[Stored items]
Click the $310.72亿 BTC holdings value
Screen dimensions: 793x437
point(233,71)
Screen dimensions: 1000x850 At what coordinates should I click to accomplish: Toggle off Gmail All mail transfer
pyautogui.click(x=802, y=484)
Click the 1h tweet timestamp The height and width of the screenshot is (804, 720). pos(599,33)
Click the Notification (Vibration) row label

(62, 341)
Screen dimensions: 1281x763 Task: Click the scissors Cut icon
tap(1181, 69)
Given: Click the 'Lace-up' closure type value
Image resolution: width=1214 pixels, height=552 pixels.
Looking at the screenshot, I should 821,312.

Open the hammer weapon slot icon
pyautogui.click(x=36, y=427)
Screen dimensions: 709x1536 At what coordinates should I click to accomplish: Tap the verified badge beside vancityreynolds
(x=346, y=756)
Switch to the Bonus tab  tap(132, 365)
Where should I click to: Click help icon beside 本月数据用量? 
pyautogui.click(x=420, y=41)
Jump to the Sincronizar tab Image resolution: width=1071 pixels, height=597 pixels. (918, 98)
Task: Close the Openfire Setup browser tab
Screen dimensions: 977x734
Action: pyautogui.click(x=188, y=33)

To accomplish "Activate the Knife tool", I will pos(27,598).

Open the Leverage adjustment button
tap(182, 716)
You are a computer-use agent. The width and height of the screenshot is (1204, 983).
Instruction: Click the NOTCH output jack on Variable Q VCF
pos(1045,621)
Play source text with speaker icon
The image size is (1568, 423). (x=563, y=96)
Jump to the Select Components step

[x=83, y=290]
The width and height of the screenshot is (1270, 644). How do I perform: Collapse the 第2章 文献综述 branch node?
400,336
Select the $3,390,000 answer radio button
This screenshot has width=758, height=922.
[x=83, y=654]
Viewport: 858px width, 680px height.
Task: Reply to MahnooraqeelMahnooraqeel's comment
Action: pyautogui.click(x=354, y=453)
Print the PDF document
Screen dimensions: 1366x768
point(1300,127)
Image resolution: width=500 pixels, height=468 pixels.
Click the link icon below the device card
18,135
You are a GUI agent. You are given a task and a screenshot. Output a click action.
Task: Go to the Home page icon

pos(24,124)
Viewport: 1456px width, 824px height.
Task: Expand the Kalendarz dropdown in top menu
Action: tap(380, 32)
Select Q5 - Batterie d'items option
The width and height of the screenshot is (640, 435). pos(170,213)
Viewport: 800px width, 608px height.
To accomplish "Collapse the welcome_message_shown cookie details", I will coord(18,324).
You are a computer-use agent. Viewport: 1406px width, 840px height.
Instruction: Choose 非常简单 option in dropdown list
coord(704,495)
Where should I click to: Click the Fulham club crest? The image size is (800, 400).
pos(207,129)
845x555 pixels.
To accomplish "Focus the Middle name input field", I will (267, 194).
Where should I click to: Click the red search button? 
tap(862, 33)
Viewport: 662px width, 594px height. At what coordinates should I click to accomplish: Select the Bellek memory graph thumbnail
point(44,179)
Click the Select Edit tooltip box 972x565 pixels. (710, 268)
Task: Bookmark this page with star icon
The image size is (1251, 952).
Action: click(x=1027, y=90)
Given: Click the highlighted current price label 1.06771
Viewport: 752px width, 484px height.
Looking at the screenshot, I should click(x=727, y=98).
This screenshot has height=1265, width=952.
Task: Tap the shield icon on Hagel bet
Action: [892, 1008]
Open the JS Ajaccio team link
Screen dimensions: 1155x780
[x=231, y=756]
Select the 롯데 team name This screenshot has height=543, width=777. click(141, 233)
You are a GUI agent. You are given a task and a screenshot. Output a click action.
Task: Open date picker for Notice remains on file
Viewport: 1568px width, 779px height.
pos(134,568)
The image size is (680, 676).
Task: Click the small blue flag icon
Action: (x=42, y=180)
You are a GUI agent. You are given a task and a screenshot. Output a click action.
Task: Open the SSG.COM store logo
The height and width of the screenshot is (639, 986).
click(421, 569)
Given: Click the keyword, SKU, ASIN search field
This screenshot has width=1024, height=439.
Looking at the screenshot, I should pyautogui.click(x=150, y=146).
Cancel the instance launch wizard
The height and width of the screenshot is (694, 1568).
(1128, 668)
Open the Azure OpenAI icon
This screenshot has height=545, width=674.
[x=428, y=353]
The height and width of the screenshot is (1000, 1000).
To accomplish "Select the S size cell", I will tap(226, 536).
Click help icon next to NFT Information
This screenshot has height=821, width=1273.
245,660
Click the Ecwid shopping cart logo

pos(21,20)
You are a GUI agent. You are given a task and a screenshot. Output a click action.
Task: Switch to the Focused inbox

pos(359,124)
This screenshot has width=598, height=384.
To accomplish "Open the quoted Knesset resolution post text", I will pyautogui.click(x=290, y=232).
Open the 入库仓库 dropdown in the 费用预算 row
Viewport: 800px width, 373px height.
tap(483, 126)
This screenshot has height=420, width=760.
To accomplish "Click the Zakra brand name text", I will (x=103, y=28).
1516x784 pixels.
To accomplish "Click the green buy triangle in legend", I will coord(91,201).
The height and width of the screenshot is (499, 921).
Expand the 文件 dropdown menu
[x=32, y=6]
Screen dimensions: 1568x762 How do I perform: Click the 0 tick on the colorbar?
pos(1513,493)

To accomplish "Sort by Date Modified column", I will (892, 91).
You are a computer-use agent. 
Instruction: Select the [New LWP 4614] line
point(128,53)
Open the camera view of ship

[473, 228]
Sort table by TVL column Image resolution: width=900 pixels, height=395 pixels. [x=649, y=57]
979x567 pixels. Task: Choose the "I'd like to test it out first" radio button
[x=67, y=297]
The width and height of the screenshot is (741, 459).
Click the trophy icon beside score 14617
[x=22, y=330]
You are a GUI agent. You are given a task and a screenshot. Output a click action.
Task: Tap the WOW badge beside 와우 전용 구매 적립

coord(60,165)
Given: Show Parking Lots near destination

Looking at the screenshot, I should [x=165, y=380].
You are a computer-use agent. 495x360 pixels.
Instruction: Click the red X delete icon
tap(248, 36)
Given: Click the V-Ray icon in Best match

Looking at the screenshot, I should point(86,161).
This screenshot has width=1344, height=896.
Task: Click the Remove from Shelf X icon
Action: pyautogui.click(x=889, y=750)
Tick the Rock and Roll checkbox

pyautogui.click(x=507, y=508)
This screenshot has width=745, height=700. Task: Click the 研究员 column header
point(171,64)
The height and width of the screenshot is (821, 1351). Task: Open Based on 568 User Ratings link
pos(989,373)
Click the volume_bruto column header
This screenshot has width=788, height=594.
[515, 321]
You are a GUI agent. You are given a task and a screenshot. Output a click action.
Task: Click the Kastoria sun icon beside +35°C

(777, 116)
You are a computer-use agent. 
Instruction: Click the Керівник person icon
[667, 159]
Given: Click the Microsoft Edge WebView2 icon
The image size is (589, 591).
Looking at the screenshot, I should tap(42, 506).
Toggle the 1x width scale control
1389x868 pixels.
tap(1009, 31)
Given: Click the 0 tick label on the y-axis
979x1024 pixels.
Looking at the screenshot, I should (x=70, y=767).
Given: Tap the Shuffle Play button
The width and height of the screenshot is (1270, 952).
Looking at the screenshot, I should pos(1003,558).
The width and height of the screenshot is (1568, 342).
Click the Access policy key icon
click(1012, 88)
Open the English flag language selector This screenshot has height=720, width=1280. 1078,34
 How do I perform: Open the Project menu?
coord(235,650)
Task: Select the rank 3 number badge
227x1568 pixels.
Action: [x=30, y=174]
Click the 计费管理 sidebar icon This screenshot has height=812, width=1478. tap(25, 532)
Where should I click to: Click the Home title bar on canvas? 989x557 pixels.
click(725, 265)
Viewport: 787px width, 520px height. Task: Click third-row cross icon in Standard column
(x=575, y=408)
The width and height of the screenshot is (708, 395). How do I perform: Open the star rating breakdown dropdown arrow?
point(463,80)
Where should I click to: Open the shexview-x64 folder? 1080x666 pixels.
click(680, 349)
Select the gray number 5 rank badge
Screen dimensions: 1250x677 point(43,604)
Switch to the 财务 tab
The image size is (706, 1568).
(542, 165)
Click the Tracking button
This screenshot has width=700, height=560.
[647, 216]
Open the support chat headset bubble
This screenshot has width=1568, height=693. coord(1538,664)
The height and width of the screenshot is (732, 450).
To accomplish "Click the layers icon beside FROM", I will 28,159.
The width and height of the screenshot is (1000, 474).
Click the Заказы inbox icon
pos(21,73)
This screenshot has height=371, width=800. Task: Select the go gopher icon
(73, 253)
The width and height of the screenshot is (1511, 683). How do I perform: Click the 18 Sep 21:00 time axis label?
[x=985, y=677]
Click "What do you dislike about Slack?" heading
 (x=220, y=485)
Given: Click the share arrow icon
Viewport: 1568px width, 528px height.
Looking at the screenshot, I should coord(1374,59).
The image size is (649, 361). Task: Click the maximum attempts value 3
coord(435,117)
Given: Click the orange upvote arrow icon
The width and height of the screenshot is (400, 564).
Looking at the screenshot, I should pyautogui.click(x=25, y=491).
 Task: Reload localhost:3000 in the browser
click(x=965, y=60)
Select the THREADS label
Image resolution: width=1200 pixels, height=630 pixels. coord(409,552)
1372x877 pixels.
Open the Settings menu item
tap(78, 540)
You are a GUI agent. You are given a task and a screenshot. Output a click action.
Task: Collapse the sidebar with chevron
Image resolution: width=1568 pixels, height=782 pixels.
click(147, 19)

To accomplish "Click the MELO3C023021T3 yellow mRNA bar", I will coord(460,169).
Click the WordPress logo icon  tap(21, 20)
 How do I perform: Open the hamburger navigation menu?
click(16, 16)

- [What the task asks] Using the entries above, give again exactly the lines from the line holding "Image resolution: width=1214" through the line holding "Switch to the Bonus". Include both end lines and nothing else.

- [Reply]
Image resolution: width=1214 pixels, height=552 pixels.
Looking at the screenshot, I should 821,312.

Open the hammer weapon slot icon
pyautogui.click(x=36, y=427)
Screen dimensions: 709x1536 At what coordinates should I click to accomplish: Tap the verified badge beside vancityreynolds
(x=346, y=756)
Switch to the Bonus tab  tap(132, 365)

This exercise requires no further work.